- **TEXT SHOWN**:

Polyglot Text Extraction: A Survey for binoc's Fallback Projection¶
Research / survey document — 2026-06-15
Status: survey / research input, not a decision record. This document presents tradeoffs and a recommended phased path to inform a later design decision. It does not commit binoc to any tool.
1. Why binoc needs this¶
binoc generates changelogs/diffs for datasets by comparing snapshots. Today, when a file has a native model plugin (SQLite, Parquet, Excel, DBF, Avro, HTML, statistical binaries, …) binoc produces a rich semantic diff. When a file has no native parser, the diff degrades to an opaque "the bytes changed" signal, which is not human-readable.
We want a polyglot fallback: a two-tier degradation so that every file produces some human-readable projection of its content for diffing.
- Text-extraction tier. If the file is a recognizable document/format that isn't natively modeled, fall back to extracting its text (PDF → text, HTML → text, DOCX → text, spreadsheet → cell text, …) so the diff shows readable content changes.
strings(1)tier. For truly unreadable / unknown bytes, fall back to astrings(1)-style extraction of printable runs so that something shows up in the diff (embedded labels, paths, version strings, etc.).
This survey covers "dump the text from anything" libraries so we can choose what to build on for each tier.
2. binoc's constraints (the lens for everything below)¶
These constraints are what make this a non-obvious choice; a tool that is great for RAG ingestion can be a poor fit here.
- Rust-first workspace. binoc is a Rust workspace (
binoc-core,binoc-sdk,binoc-stdlib, Rust model-plugins undermodel-plugins/). A pure-Rust crate has the lowest integration friction. - Python plugins are viable but cost packaging. binoc ships a PyO3 layer
(
binoc-python/) and the public install path ispip install binoc/uvx binoc. So a Python extractor can live as a plugin — but it drags Python runtime + transitive dependency weight into a tool that is otherwise a self-contained CLI/library. - Determinism is mandatory. binoc diffs the extractor's output. If the same input bytes can yield different text (reordered blocks, nondeterministic OCR, floating-point layout heuristics, model-version drift), the extractor will manufacture phantom diffs. This is the single most important axis below.

Stored items:
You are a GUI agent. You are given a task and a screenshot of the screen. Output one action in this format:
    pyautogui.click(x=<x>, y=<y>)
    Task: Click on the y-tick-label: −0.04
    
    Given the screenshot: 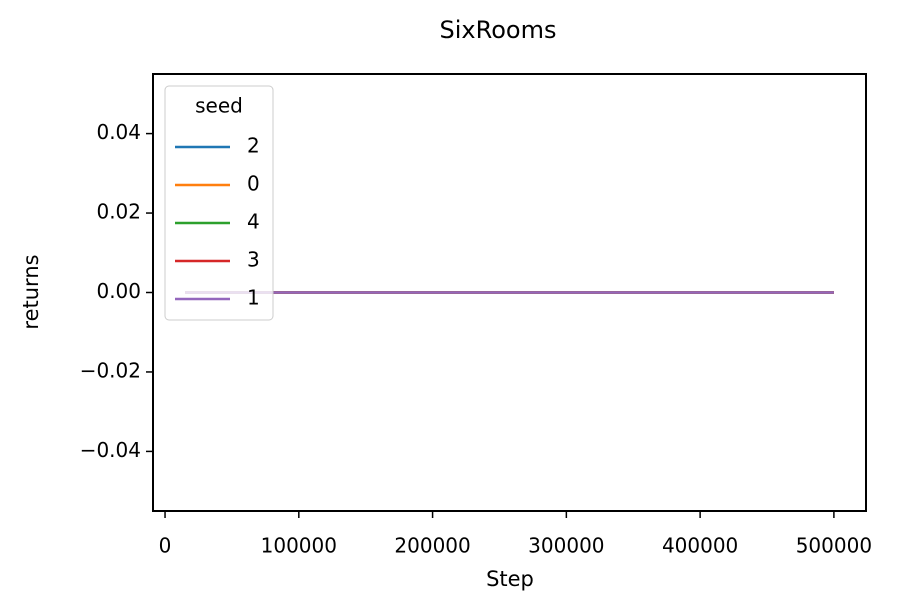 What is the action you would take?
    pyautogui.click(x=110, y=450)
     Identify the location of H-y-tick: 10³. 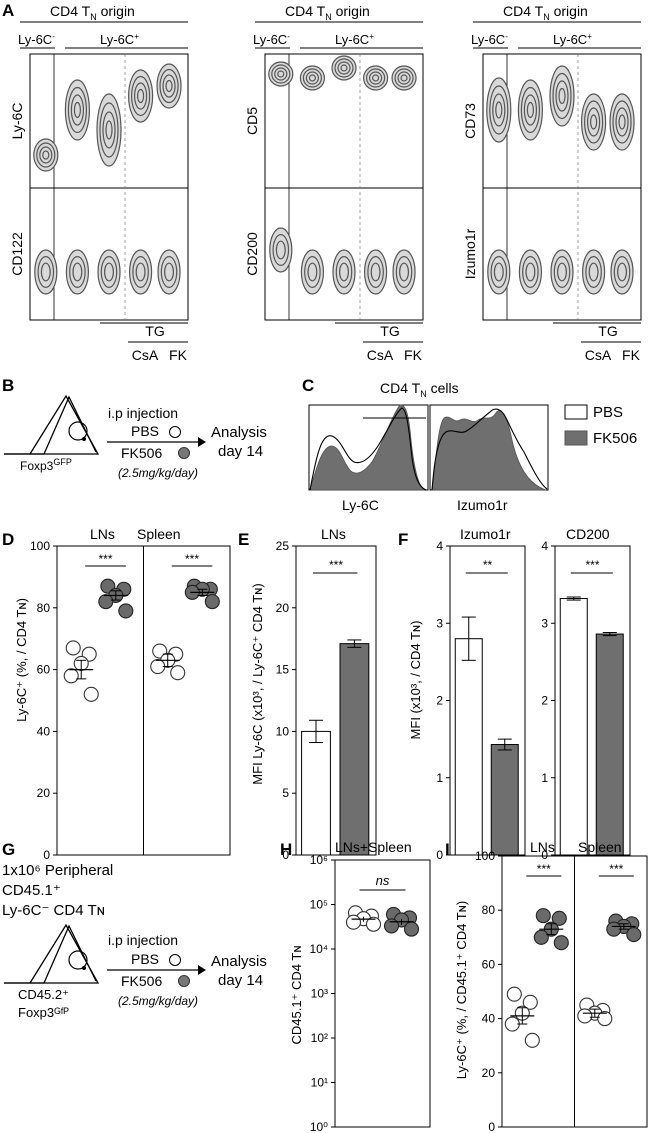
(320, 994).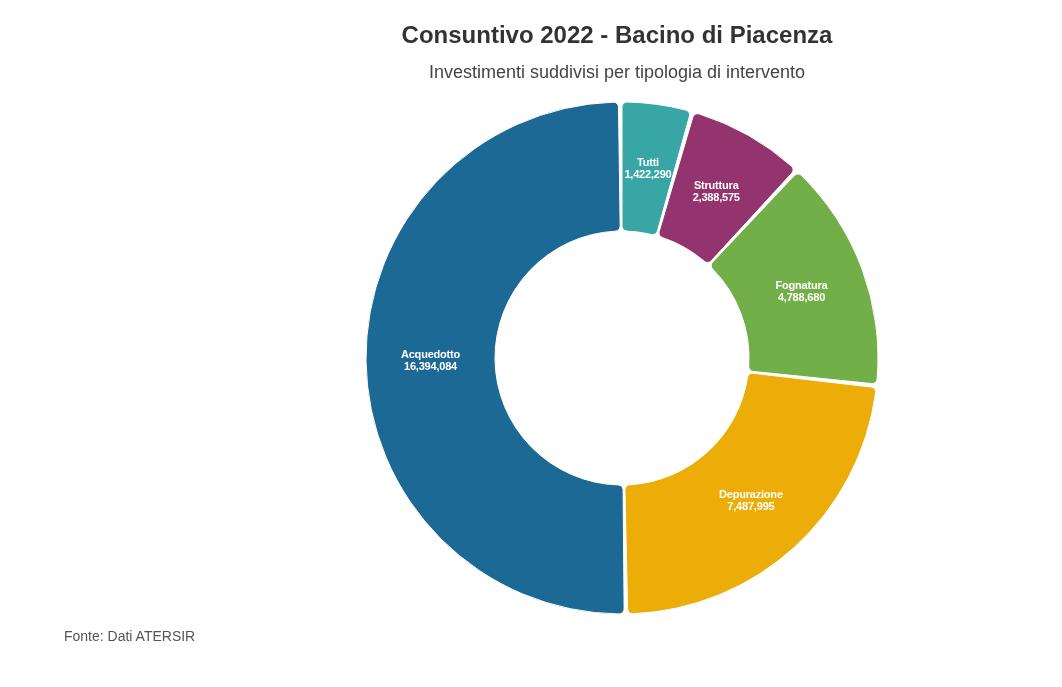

- **WHAT THE EXERCISE ASKS**:
Please continue the text extraction survey from where it stops, carrying on its list of binoc's constraints.

- **TASK ANSWER**:
- Version-pinnable / reproducible. The extraction toolchain must pin to an exact version so a re-run months later yields byte-identical text. Tools that auto-download models at runtime (whose weights can change) are a reproducibility hazard.
- Additive over a byte-hash equality oracle. Extraction is never the source of truth for "did the file change" — a content hash already answers that. Extraction is only a human-readable projection layered on top. This lowers the bar (we don't need perfect extraction) but it does not excuse non-determinism: a projection that reshuffles itself run-to-run still produces noisy, untrustworthy diffs.
- Low build/deploy friction preferred. A JVM, a GraalVM build step, a Pandoc binary,
a Tesseract install, or a multi-hundred-MB model download are each a real cost for a
CLI/library that today installs with a single
pip/uvx. - License must be MIT/Apache-2.0 compatible. This rules out copyleft-for-the-extractor and source-available licenses (AGPL, SSPL, Elastic License 2.0) for anything we link or vendor.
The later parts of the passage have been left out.